» **REQUIREMENT**
Which lines in the records below contain the word "click"? Report each of them.
*** Opening of DATA RECORDS ***
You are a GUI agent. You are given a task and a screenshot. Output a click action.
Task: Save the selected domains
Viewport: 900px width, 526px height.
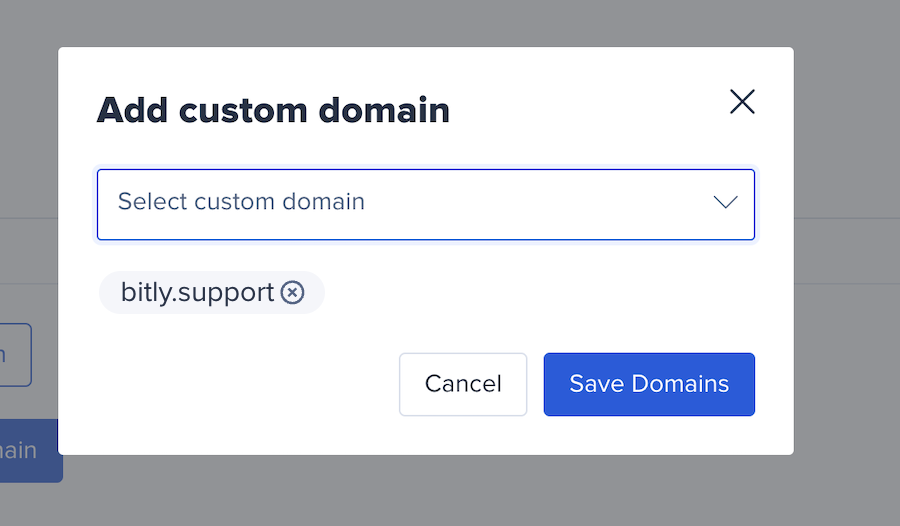[649, 384]
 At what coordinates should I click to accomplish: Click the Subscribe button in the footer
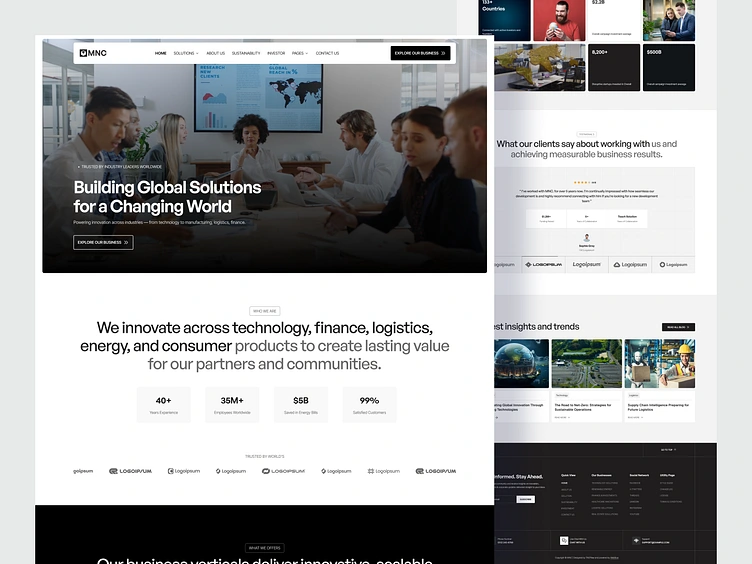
*** Close of DATA RECORDS ***
» **TASK OUTPUT**
You are a GUI agent. You are given a task and a screenshot. Output a click action.
 At what coordinates should I click to accomplish: Click the Subscribe button in the footer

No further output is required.